Herminio da Costa, 50 tahun pada tahun 1999, adalah komandan ketiga dari kelompok PPI pro-integrasi bersenjata (di bawah Joao da Silva Tavares dan Eurico Guterres), dan salah satu juru bicara yang paling militan. Dalam berbagai kesempatan dia mengeluarkan ancaman kekerasan, dan para pejuang di bawah komandonya tidak ragu-ragu untuk melaksanakannya. Buku pegangan Angkatan Pertahanan Australia tentang Timor Timur juga mencatatnya sebagai komandan milisi Aitarak yang meneror Dili.

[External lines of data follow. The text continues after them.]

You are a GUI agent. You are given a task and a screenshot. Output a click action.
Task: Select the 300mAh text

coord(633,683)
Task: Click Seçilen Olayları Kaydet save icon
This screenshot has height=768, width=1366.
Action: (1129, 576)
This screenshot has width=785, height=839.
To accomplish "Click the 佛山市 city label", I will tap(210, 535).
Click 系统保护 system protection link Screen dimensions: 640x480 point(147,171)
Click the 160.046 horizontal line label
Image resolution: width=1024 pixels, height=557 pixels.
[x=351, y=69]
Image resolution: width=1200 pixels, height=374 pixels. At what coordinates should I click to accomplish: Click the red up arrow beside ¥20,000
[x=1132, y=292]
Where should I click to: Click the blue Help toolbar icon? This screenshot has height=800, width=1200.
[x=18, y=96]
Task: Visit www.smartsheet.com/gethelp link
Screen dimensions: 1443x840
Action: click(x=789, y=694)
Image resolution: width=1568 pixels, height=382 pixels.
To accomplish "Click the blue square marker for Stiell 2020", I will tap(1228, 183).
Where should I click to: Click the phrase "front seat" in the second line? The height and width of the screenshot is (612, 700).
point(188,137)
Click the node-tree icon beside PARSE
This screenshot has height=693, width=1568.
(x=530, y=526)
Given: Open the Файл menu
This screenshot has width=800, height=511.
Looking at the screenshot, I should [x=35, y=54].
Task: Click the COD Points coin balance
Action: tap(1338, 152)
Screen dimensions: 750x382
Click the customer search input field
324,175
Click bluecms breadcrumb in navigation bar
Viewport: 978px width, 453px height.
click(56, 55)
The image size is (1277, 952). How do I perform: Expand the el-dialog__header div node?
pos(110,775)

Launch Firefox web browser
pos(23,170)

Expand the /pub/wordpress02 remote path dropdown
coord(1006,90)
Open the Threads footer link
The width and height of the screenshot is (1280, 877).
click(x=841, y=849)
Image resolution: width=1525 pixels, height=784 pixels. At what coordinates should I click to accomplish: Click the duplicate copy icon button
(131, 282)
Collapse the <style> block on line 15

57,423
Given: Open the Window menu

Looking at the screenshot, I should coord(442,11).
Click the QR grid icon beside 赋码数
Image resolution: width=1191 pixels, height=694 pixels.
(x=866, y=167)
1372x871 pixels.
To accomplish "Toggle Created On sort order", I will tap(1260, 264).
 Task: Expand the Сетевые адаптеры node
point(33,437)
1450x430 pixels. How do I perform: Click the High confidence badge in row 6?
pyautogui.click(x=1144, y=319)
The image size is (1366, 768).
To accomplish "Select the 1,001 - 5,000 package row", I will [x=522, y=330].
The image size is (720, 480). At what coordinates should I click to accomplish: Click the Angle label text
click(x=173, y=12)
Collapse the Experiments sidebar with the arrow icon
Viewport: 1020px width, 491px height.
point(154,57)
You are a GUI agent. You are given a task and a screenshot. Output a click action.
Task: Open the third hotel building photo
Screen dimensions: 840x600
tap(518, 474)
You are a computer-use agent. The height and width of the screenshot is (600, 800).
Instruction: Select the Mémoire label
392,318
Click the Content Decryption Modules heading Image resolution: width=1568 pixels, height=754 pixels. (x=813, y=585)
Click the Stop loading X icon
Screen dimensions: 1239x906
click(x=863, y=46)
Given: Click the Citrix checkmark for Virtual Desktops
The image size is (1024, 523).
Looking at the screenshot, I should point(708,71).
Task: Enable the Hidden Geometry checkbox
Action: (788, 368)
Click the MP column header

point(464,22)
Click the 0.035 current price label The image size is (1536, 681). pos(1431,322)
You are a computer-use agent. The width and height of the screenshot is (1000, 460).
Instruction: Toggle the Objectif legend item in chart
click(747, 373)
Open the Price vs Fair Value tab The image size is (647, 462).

Ketika sentimen kemerdekaan di Timor Timur melonjak menyusul pengunduran diri Presiden Soeharto pada Mei 1998, ia berada di garis depan deklarasi dukungan untuk Jakarta. Ia bekerja di Dili sebagai ketua koperasi pegawai negeri (Ketua Pusat KUD Timor Timur), dan sebelum itu memimpin otoritas listrik Baucau. Dalam bulan-bulan berikutnya ia menonjol di antara para pemimpin pro-integrasi, dan salah satu dari beberapa yang kemudian memimpin pasukan milisi.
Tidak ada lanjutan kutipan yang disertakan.